CASERTA – Dunque è James Butler il primo acquisto della Juve Caserta 2008/2009.
Non era un mistero che l’ ingaggio del play fosse una priorità per Betti e Frates, anche perché le caratteristiche di un play danno indicazioni sul tipo di giocatori (pivot soprattutto) che possano beneficiare al meglio delle potenzialità di un regista.
Ed, infatti, è stato ingaggiato Jamar Butler, 23enne talento di Ohio State, che risultava tra i non eletti ai draft NBA di Giugno, e quindi con tutta probabilità di scegliere l’Europa come prosieguo della sua carriera. Anche in America il suo nome era ormai accostato a Caserta.
Butler è giocatore esplosivo, forse un po’ troppo piccolo per avere fortuna nell’NBA, ma di gran talento, dotato di penetrazione fulminante e grande atletismo, ma anche di un tiro dall’arco notevole, una delle sue armi letali. Un giocatore completo, in classifica nelle statistiche NCAA per quanto riguarda punti, assist e tiro dall’arco. Nel suo ultimo anno da senior con la maglia di Ohio, ha chiuso con 15 punti di media partita, un ottimo 40% dall’arco (24° nella classifica globale), quasi 6 assist e 1,3 palle recuperate di media.
Parafrasando De Gregori, un giocatore non si giudica dalle statistiche, ma certamente il biglietto da visita di Jamar Butler è di tutto rispetto. Sicuramente un giocatore in grado di far benissimo anche in un campionato impegnativo come quello italiano, nonostante la giovane età .

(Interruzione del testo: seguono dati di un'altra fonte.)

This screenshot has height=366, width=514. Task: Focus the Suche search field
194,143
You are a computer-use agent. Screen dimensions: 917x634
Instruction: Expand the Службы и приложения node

Intanto, una dopo l’altra, un po’ tutte le squadre di A, stanno mettendo a segno i primi colpi di mercato; un mercato lungo, che occorre affrontare senza fretta, perché non vince chi per primo compra i giocatori, ma chi li mette insieme nel modo migliore. Sicuramente, i nomi che circolano attorno al mercato casertano, danno l’impressione che la campagna acquisti di Caputo e Betti, sarà prudente, ma anche ambiziosa, ed è legittimo coltivare un certo ottimismo sul prossimo futuro.